Transcribe word for word each line from the one containing "Given: Open the view mode dropdown icon" to the final line of the data, both included. Skip the pictures.

## GIVEN DATA
----

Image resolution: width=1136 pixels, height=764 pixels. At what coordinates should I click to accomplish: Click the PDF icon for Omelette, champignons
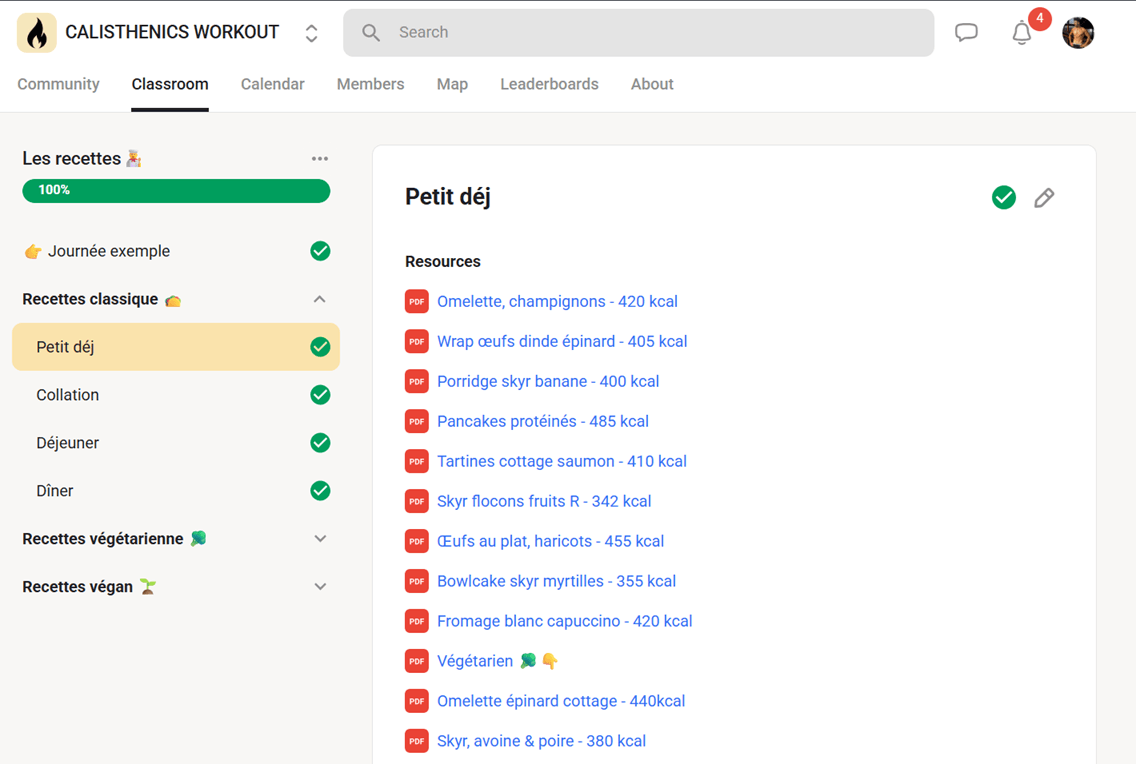pyautogui.click(x=417, y=301)
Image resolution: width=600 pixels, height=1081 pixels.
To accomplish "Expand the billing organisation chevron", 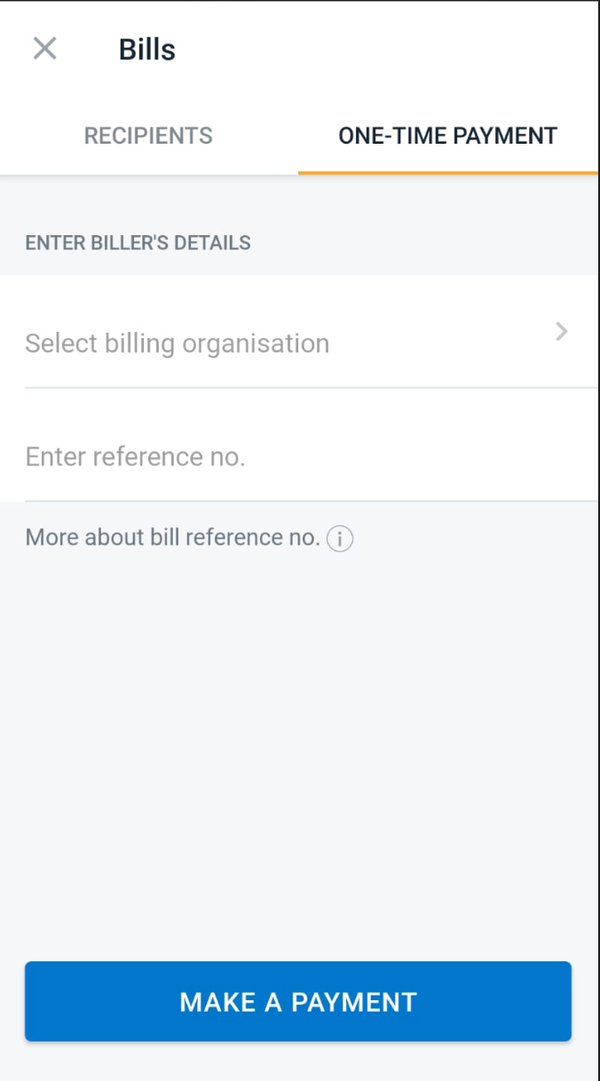I will click(x=561, y=332).
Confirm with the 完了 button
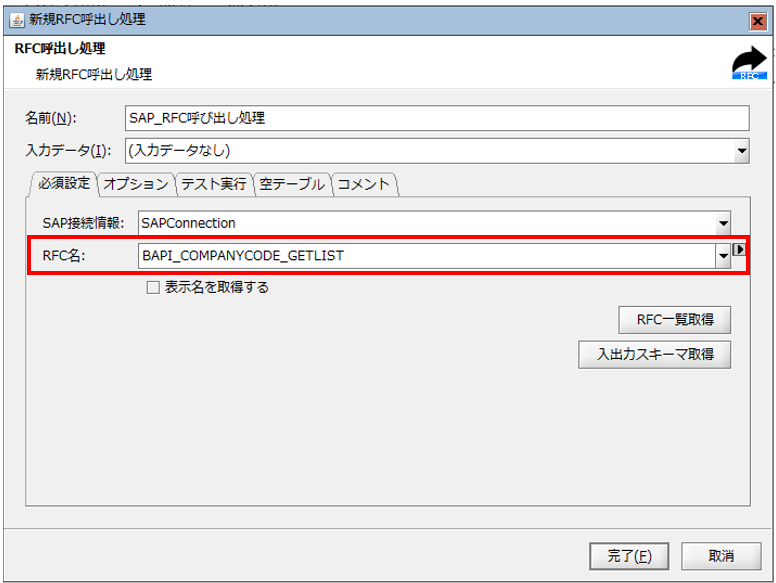The width and height of the screenshot is (776, 583). pos(629,555)
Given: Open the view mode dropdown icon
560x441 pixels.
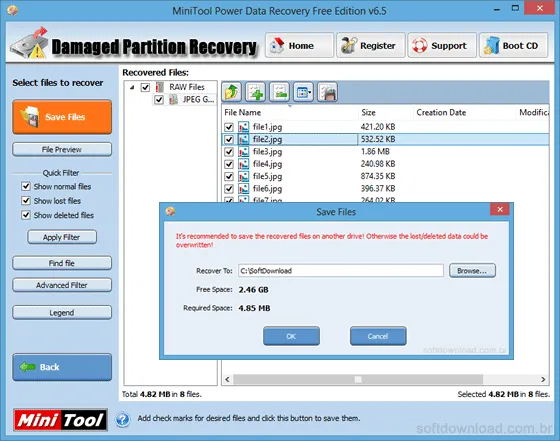Looking at the screenshot, I should coord(303,92).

----

## OUTPUT FOR THIS EXERCISE
Given: Open the view mode dropdown icon
560x441 pixels.
Looking at the screenshot, I should coord(303,92).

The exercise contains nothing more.